Photo by Dolapo Falola via Flickr Creative Commons
I don’t run a restaurant, but it’s my job to know the business. For more than six years, I’ve covered the industry in Houston. I’ve watched restaurants succeed. I’ve watched them struggle. I’ve watched them close their doors for good. When it comes to restaurants, I’m the watcher on the wall or maybe Uatu, depending on which pop culture reference you’re most familiar with.
I hear about the struggles of food costs and of getting customers in the door. I hear about the battle with a conservative audience of diners who just don’t get the food.
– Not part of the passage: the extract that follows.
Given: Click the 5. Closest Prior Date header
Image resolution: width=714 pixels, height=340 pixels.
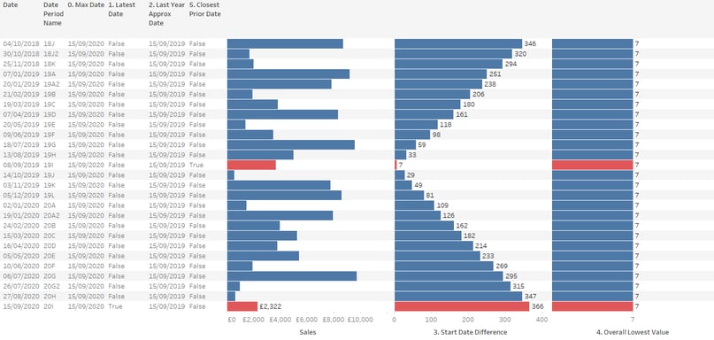Looking at the screenshot, I should coord(205,9).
I sympathize with issues like the difficulties in finding trained staff and whether or not a place should hire a PR firm. I listen to both sides of the battles between employers and employees.
It’s utterly heartbreaking to see good people investing every dime, going without sleep and working their fingers to the bone, only to fail. What could they have done differently? I think about that often.
Of all the independent restaurants that open nationwide, a 2007 study determined that 60 percent fail within the first three years. (It’s not the often-cited 90 percent statistic. If that were the case, only the insanely hopeful would ever invest in the industry. Also, we need an updated study. Take note, professors and grad students.)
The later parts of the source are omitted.